We used deep feedforward neural network to predict disorder. Selection of this machine-learning algorithm was motivated by its popularity in the disorder prediction field^30,32,33,34. The input layer of 318 nodes (which equals to the number of features) is followed by a dropout layer with 0.2 dropout rate, hidden layer with 64 nodes, dropout layer with 0.2 dropout rate, second hidden layer with 8 nodes, and the output layer with one node that produces the disorder propensities.
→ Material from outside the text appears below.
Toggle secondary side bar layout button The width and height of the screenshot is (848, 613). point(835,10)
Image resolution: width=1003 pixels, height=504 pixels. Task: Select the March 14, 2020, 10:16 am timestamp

The gradually smaller layers simulate progressive reduction of the latent feature spaces that eventually condense to the propensity score. We included the dropout layers to prevent overfitting into the training dataset⁶⁷. We used ReLU activation functions for all nodes except for the output node where we applied the sigmoid function to properly scale the propensities. We empirically selected the hyper-parameters including number of layers and the number of nodes in the hidden layer by a grid search where the networks trained on the training were optimized to maximize AUC on the validation dataset. We also experimented with a popular shallow machine-learning algorithm, logistic regression. The corresponding flDPlr model, which uses the same profile and features as the deep neural network-based flDPnn, was evaluated in CAID and provided lower quality predictions: AUC = 0.814 for the deep network vs. 0.793 for logistic regression²⁹.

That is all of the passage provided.